• [Text provided]
....
Blame it on your male privilege if you can't understand why Wonder Woman is amazing
Women are so thrilled with Wonder Woman because it inverts four common tropes.
Wonder Woman is a blockbuster in all senses of the term—it has set the cash registers ringing and features a larger than life hero's magnificent journey. The only catch is that the hero is a woman. Cinema has always charted different journeys for the hero and the heroine. The hero fights the villains, avenges his people, and works towards a better world like Batman or Spiderman. The heroine faces adversity, finds safety and peace, like Cinderella or Snow White. This trope applies not just to comic superheroes or fairy tale characters but also to most films and television shows, with a few exceptions, of course.
Wonder Woman is one of the biggest films to feature a woman in a hero’s journey. She has not been thrown out of home by a cruel stepmother. She is not searching for her missing husband, brother, or child. Diana, Princess of Themyscira, who goes on to take the alter ego of Wonder Woman, has the noble purpose of defeating Ares, the God of War, and aspires for world peace.
....
• [Recorded data]
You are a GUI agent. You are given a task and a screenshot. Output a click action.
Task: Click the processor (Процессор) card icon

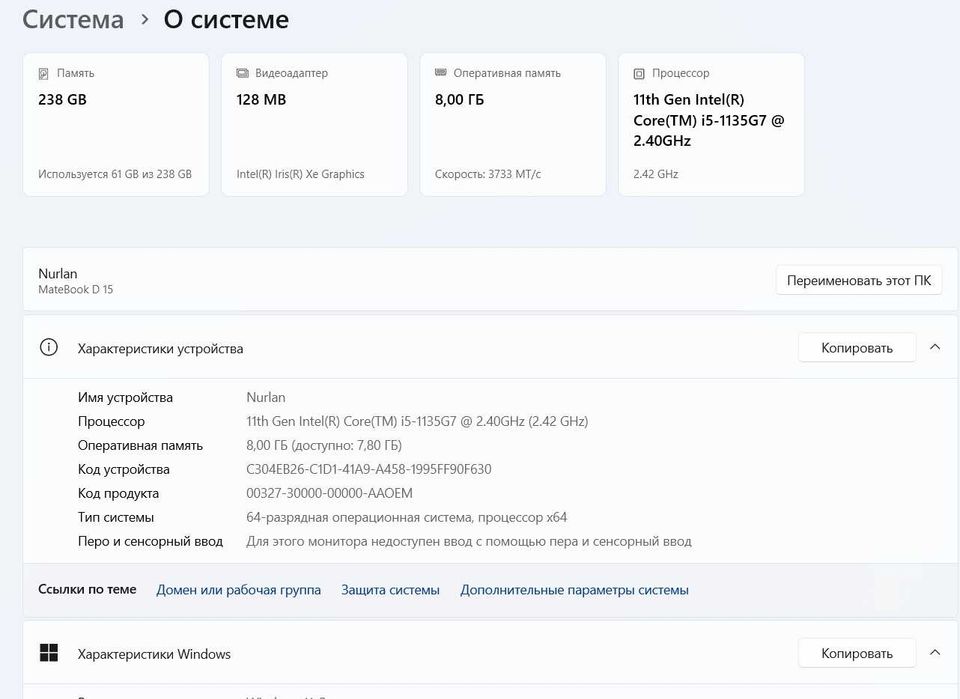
....
• [What to work on]
1: Condense the paragraph of the Wonder Woman article that begins "Wonder Woman is one of the biggest films" into a short bulleted list that keeps its main facts.
2: Transcribe the part of the Wonder Woman article that opens with the words containing "Wonder Woman is a blockbuster" and closes with "exceptions, of course.".
3: According to the Wonder Woman article, which god does Diana set out to defeat?

• [Task-by-task answers]
1:
- Wonder Woman is one of the biggest films to put a woman on a hero's journey.
- She is not cast out by a cruel stepmother or searching for a missing husband, brother, or child.
- Diana, Princess of Themyscira, later Wonder Woman, aims to defeat Ares, the God of War, and hopes for world peace.

2:
Wonder Woman is a blockbuster in all senses of the term—it has set the cash registers ringing and features a larger than life hero's magnificent journey. The only catch is that the hero is a woman. Cinema has always charted different journeys for the hero and the heroine. The hero fights the villains, avenges his people, and works towards a better world like Batman or Spiderman. The heroine faces adversity, finds safety and peace, like Cinderella or Snow White. This trope applies not just to comic superheroes or fairy tale characters but also to most films and television shows, with a few exceptions, of course.

3: Ares, the God of War.